PD Editorial: State cashes in on forgotten accounts

California rakes in $400 million a year from bank accounts, insurance policies, stocks and other assets deemed abandoned by their owners.|

Is the state playing hide and seek with your money?

California rakes in $400 million a year from bank accounts, insurance policies, stocks and other assets deemed abandoned by their owners. Unclaimed property is the state’s fifth largest source of general fund revenue, according to a new report from the nonpartisan legislative analyst.

The state is obligated to return the money to its rightful owners, but it isn’t very successful.

Over the past 20 years, about 40 cents has been returned for every dollar taken - or escheated, to use legal terminology. “This reunification rate is better than in decades past,” according to the report, which says the state has accumulated 28.4 million properties worth $7.2 billion since the 1950s and returned less than $1 billion.
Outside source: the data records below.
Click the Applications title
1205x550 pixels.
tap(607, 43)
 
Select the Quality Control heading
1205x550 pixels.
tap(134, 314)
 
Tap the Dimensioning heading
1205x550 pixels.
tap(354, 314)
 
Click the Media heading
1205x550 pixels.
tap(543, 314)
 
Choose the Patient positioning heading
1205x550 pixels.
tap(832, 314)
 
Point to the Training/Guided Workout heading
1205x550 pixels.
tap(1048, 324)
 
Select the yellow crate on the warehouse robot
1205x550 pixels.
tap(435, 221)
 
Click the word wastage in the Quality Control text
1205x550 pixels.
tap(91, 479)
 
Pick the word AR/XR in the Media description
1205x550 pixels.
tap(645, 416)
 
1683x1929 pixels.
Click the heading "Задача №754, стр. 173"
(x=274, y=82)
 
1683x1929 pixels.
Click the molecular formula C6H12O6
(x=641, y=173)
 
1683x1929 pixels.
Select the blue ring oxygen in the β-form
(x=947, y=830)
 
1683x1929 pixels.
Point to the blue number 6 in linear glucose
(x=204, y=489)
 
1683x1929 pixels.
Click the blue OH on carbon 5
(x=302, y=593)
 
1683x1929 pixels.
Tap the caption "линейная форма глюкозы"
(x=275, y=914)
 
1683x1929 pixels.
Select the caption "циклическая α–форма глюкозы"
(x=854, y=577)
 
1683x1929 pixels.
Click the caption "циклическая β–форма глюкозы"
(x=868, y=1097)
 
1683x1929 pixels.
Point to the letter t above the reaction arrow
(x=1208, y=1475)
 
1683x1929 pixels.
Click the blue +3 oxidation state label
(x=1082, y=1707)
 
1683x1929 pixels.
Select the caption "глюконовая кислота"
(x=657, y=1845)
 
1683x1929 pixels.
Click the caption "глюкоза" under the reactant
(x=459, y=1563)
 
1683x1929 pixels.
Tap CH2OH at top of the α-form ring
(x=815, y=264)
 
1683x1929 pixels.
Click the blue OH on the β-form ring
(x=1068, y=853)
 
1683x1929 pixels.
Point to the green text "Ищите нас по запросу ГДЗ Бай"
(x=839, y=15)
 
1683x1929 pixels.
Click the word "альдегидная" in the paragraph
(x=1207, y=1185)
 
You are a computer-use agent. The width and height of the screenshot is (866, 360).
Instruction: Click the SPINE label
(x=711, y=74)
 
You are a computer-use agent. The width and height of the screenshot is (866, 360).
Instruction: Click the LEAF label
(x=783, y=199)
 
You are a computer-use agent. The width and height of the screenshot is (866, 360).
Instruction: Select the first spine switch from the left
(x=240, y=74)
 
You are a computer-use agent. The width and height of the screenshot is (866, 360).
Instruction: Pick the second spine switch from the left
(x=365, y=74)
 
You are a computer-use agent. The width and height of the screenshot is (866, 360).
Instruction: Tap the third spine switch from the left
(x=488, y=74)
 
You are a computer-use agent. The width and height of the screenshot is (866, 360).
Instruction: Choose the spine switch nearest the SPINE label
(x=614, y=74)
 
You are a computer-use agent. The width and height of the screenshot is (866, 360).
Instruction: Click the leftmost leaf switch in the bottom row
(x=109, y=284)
Unclaimed assets include more than $33 million and 1,100 safe deposit boxes belonging to Sonoma County residents, Staff Writer Paul Payne reported Tuesday.

People may have forgotten the accounts, or their heirs may not know they exist. And, the legislative analyst reported, the state is more aggressive about collecting money than looking for its owners.

Banks and other financial institutions can be fined for failing to report abandoned accounts if the holder can’t be contacted or doesn’t respond to a notice. At times, the state has employed bounty hunters to ensure that banks are complying with the rules.

Over time, the reporting threshold has been tightened considerably. Before 1976, a checking account left dormant - no deposits or withdrawals - for 15 years had to be reported to the state. Since then, the time frame has been ratcheted down to seven, then five and now three years.

Three years is the standard for most other accounts, too.

Once accounts are turned over to the state, cash goes to the general fund. Stocks and other securities are sold, with the proceeds deposited in the general fund. Jewelry and keepsakes are warehoused by the state treasurer and eventually sold at auction.

The state’s effort to locate owners consist of a website and occasional ads. For many years, newspaper ads listed the names of people with unclaimed assets, which routinely produced news coverage about celebrities (Brad Pitt), athletes (Willie Mays) and politicians (former Los Angeles Mayor Antonio Villaraigosa) whose assets had been turned over to the state. Now, the ads highlight a website - www.claimit.ca.gov - maintained by the state controller.

The state budget typically limits the controller to spending $50,000 a year to inform the public about the unclaimed property program, though Gov. Jerry Brown included $60,000 in his proposed budget for 2015-16. (A search of the controller’s database found a bank account with $61.26 and 18 shares of US Bancorp stock in Brown’s name at his former address in Oakland. Found money if you want it, governor.)

Controller Betty Yee and her predecessor, Treasurer John Chiang, assured newspaper publishers at a recent meeting that they want to return people’s money. But they said they aren’t sure of the best approach, while showing little enthusiasm for the ads that have proven successful in the past. So you better check for yourself. The state may be holding on to your money.